Air quality commitments

Victoria released its Air Quality Strategy in October 2022, but Voices of the Valley spokesperson Wendy Farmer says the Latrobe Valley, where the state’s remaining coal power stations are, has been excluded from the plan.

“Our community has powered Victoria for decades and shoulders a huge health burden from breathing toxic air as a result, but we’ve been shut out of the government’s clean air plan,” she says.

“If the government’s clean air plan is truly for all Victorians, the Latrobe Valley should be included, alongside the priority areas identified in Melbourne’s West.”

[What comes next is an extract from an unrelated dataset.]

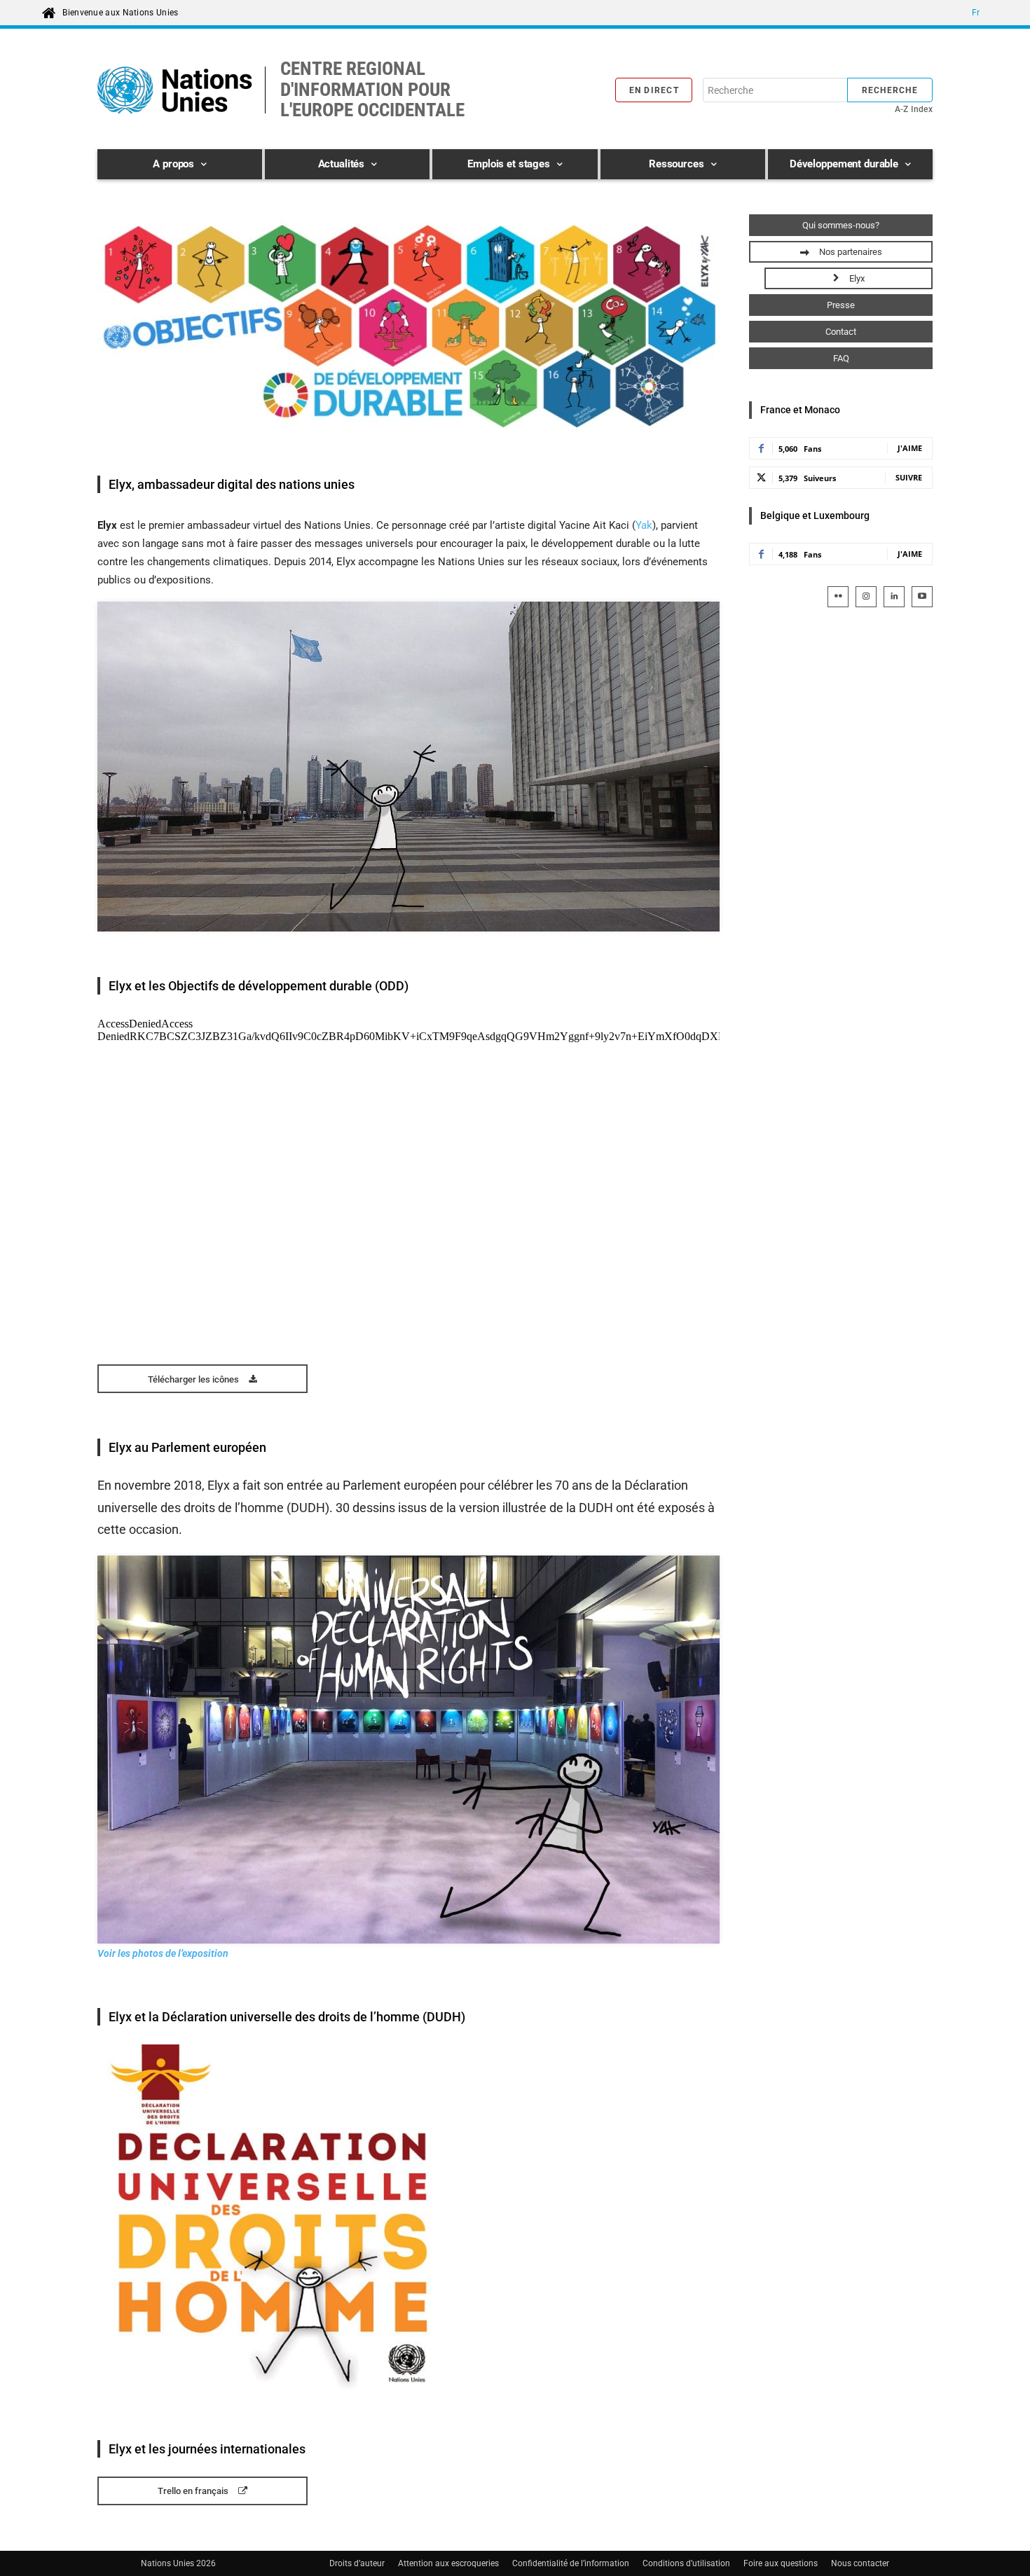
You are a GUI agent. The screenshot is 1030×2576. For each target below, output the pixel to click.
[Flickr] (838, 596)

While the plan does not specifically outline an exit from coal power, it does highlight the state’s renewable energy capacity goals and incentives to move towards clean energy sources.

NSW also has an air quality strategy for 2021-2030, which explicitly talks about a requirement to improve “air impacts” from coal power and committed some of a $2 billion air quality fund to “coal innovation”. It also outlined the state’s exit from coal power over the coming two decades.

Rachel Williamson is a science and business journalist, who focuses on climate change-related health and environmental issues.